HDFS命令概述

HDFS命令涉及两类,一类是hadoop命令,一类是hdfs命令,功能也分为两类,第一类是HDFS文件操作命令,第二类是HDFS管理命令。

二者都是shell命令,真正的命令只有hadoop和hdfs,而无所谓的ls/mv/cp/cat/mkdir…dfs/setQuota/fsck…等命令,后者都是以入参传递给hadoop和hdfs的。

具体实现参考bin/hadoop和bin/hdfs。hadoop族其他命令如yarn,实现机制类似。官方介绍如下:

The File System (FS) shell includes various shell-like commands that directly interact with the Hadoop Distributed File System (HDFS) as well as other file systems that 
Hadoop supports, such as Local FS, WebHDFS, S3 FS, and others. The FS shell is invoked by:
bin/hadoop fs <args>
All FS shell commands take path URIs as arguments. The URI format is scheme://authority/path. For HDFS the scheme is hdfs, and for the Local FS the scheme is file.
The scheme and authority are optional. If not specified, the default scheme specified in the configuration is used. An HDFS file or directory such as /parent/child can be specified as hdfs://namenodehost/parent/child or simply as /parent/child (given that your configuration is set to point to hdfs://namenodehost).
Most of the commands in FS shell behave like corresponding Unix commands.

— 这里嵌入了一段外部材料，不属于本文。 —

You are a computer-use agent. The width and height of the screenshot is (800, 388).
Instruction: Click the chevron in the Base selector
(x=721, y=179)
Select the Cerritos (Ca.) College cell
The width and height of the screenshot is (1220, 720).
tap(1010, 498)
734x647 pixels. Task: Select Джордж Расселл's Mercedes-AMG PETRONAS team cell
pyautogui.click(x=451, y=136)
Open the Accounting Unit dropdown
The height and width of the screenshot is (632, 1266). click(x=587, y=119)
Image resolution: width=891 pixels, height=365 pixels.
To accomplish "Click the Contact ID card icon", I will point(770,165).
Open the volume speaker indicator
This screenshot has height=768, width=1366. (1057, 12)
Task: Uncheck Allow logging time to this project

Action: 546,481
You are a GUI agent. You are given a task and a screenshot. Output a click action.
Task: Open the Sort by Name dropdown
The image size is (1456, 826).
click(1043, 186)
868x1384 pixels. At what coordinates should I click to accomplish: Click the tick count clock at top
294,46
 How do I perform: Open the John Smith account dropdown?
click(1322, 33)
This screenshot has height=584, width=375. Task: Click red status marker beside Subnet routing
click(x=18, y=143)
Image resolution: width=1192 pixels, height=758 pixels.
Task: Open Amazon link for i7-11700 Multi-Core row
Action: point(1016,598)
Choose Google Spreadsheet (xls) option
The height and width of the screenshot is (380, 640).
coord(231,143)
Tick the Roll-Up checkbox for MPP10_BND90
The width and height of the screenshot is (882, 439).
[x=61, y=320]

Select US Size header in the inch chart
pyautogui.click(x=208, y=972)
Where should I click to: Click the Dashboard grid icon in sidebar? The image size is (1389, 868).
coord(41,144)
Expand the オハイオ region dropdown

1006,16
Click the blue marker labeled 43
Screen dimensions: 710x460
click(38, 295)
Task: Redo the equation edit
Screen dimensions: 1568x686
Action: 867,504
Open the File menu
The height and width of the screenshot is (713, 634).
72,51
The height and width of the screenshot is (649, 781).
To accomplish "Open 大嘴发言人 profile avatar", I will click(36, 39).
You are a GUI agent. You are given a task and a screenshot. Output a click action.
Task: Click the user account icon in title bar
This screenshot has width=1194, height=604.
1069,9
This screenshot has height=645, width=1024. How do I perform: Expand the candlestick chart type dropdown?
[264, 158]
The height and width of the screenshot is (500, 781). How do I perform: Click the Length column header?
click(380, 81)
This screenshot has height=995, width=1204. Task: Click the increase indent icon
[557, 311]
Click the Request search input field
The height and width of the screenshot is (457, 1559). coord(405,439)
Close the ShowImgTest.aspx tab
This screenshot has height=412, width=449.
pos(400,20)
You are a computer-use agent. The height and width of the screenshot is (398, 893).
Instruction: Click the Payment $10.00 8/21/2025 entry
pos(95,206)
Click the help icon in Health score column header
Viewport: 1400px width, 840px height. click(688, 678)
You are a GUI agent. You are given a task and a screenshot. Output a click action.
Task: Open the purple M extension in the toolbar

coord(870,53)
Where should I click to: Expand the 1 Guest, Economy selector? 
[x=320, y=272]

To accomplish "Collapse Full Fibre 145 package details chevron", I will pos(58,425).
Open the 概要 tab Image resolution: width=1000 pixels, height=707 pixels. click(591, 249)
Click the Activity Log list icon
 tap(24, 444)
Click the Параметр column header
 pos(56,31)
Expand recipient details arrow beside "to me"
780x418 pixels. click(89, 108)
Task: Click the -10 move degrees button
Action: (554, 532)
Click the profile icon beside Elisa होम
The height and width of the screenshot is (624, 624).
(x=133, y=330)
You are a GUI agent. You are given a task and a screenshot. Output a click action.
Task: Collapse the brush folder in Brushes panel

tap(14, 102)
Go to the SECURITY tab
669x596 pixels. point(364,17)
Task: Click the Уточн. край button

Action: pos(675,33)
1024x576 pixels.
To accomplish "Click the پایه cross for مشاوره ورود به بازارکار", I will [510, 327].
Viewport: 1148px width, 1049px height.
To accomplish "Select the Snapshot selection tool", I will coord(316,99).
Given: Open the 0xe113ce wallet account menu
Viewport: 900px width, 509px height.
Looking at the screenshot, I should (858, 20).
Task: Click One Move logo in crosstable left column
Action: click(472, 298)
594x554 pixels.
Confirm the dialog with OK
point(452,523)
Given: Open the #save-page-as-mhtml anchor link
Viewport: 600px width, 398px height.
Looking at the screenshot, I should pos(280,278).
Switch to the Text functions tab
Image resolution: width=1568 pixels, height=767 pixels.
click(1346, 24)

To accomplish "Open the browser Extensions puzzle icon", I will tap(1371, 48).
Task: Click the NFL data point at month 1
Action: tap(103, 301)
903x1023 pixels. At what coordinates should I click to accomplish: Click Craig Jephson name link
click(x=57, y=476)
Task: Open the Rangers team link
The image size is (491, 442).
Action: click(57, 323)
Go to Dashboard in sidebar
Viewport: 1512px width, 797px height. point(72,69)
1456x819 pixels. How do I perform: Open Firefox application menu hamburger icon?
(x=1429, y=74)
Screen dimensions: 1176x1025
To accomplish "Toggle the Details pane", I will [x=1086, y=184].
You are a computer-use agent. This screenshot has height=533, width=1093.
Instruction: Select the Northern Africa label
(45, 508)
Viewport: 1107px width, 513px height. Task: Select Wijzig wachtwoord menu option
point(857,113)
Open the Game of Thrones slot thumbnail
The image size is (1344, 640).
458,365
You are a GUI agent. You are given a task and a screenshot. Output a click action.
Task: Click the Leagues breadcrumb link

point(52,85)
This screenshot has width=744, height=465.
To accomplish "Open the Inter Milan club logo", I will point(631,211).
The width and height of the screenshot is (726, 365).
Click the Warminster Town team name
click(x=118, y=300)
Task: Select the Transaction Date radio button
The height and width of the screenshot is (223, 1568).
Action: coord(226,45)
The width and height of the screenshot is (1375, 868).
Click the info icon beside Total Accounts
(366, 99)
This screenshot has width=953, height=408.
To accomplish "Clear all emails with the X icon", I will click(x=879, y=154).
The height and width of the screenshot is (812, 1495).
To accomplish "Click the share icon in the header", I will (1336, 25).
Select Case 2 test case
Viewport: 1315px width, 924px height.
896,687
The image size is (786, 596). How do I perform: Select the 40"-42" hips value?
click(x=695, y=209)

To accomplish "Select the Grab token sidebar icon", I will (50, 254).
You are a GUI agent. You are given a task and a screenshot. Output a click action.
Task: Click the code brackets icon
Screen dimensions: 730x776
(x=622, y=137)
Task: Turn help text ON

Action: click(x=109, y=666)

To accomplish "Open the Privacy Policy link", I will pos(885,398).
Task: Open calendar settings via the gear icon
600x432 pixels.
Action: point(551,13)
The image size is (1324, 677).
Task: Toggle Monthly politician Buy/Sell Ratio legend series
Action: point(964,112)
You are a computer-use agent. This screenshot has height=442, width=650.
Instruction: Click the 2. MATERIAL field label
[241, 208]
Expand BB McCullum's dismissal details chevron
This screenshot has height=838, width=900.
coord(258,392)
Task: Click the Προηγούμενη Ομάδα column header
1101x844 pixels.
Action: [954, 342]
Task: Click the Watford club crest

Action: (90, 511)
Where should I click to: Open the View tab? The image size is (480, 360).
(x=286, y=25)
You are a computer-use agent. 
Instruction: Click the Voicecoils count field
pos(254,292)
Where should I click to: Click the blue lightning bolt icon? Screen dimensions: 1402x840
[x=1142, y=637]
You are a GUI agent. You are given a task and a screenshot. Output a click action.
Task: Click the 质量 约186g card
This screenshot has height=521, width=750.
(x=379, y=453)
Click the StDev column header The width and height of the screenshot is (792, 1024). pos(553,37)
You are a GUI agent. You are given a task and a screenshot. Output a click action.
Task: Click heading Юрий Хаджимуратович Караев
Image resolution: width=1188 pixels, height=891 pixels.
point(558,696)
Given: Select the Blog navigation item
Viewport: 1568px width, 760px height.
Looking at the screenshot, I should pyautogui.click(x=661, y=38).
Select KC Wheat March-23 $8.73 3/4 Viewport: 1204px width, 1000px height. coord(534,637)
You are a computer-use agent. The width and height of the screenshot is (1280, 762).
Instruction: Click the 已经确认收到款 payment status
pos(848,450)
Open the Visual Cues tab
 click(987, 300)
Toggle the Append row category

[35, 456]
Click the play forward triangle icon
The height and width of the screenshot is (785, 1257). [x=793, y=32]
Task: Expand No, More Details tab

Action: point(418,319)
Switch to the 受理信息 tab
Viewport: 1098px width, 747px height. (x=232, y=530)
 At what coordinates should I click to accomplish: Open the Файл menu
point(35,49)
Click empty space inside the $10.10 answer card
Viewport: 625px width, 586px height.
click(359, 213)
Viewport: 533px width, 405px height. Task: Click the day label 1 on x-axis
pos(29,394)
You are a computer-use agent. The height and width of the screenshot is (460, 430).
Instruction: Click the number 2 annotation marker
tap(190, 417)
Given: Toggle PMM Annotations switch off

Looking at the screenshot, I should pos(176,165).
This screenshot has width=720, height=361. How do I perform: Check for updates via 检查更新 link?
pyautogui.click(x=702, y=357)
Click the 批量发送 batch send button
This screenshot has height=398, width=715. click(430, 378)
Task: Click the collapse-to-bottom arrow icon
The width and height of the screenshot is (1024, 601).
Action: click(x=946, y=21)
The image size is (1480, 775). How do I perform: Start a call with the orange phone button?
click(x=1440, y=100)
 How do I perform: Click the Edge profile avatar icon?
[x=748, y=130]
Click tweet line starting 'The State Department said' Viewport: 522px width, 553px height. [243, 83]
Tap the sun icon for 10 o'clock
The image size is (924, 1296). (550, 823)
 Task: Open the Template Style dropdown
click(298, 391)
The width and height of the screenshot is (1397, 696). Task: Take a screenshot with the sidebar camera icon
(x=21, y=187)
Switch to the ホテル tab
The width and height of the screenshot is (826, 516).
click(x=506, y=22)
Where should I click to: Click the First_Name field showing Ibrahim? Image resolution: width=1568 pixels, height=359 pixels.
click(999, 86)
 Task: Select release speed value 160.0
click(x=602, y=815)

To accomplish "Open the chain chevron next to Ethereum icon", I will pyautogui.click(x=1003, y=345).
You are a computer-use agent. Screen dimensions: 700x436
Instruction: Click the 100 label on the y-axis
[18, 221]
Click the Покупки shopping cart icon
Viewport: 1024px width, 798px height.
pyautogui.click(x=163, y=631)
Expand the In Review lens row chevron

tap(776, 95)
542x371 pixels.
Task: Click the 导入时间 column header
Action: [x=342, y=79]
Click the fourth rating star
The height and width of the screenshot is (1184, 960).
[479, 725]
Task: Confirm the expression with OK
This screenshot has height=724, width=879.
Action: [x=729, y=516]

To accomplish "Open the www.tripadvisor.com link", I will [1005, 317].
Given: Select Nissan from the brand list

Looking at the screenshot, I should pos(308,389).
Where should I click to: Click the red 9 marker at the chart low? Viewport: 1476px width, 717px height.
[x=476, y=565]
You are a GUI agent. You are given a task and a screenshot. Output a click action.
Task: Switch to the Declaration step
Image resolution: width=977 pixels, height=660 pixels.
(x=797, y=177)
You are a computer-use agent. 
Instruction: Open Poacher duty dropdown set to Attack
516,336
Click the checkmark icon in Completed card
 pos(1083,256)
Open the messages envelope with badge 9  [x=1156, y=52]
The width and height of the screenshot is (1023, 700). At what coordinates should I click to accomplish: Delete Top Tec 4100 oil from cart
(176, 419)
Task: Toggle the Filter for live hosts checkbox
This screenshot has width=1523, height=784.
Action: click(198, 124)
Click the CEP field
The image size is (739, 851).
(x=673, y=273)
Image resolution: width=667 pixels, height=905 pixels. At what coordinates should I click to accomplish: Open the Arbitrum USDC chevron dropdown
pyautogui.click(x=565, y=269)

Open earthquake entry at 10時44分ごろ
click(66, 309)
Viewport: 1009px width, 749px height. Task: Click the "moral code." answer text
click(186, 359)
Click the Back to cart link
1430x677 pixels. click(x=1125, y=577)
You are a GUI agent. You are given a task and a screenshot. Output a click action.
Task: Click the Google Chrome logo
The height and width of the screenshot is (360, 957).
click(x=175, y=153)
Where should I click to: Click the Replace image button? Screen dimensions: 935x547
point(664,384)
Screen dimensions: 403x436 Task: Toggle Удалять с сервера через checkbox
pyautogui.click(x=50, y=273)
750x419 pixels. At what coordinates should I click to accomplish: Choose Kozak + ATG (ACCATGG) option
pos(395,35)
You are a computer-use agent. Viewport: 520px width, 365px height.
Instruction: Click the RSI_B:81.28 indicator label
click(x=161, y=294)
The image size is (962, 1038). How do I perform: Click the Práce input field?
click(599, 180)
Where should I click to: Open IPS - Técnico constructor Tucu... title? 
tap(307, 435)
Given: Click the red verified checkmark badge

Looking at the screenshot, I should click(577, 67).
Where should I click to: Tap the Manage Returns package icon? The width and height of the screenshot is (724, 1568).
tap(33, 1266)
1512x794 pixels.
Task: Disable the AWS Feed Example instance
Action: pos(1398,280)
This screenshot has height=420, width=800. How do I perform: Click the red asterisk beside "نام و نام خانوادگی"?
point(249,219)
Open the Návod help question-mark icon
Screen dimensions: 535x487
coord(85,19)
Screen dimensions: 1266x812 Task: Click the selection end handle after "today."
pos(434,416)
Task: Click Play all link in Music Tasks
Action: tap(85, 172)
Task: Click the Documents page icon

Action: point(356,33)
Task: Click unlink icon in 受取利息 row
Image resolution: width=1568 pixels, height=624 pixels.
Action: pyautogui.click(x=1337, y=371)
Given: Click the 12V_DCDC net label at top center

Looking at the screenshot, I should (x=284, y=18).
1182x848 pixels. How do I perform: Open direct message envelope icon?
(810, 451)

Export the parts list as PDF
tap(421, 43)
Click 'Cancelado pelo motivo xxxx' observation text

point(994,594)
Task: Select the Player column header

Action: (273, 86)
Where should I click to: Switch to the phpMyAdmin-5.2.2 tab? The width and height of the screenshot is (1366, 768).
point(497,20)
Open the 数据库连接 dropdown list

Differences are described with each of the commands. Error information is sent to stderr and the output is sent to stdout.
If HDFS is being used, hdfs dfs is a synonym.
Relative paths can be used. For HDFS, the current working directory is the HDFS home directory /user/<username> that often has to be created manually. The HDFS home directory can also be implicitly accessed, e.g., when using the HDFS trash folder, the .Trash directory in the home directory.

HDFS命令实现机制:
输入命令hadoop/hdfs和参数,经过解析之后,通过执行java或者jsvc启动java程序,获取hdfs文件信息或者传入操作指令,实现文件系统管理。

                                              图1. HDFS命令执行交互过程简介

针对hadoop fs和hdsf dfs/dfsadmin命令,hadoop-3.1.1版本具体实现如下:

相关的shell脚本为bin/hadoopbin/hdfs

相关的java类为 org/apache/hadoop/fs/FsShell.java org/apache/hadoop/fs/shell/CommandFactory.java org/apache/hadoop/util/ToolRunner.java  org/apache/hadoop/fs/shell/FsCommand.java  org/apache/hadoop/util/GenericOptionsParser.java 和 org/apache/hadoop/hdfs/tools/DFSAdmin.java 。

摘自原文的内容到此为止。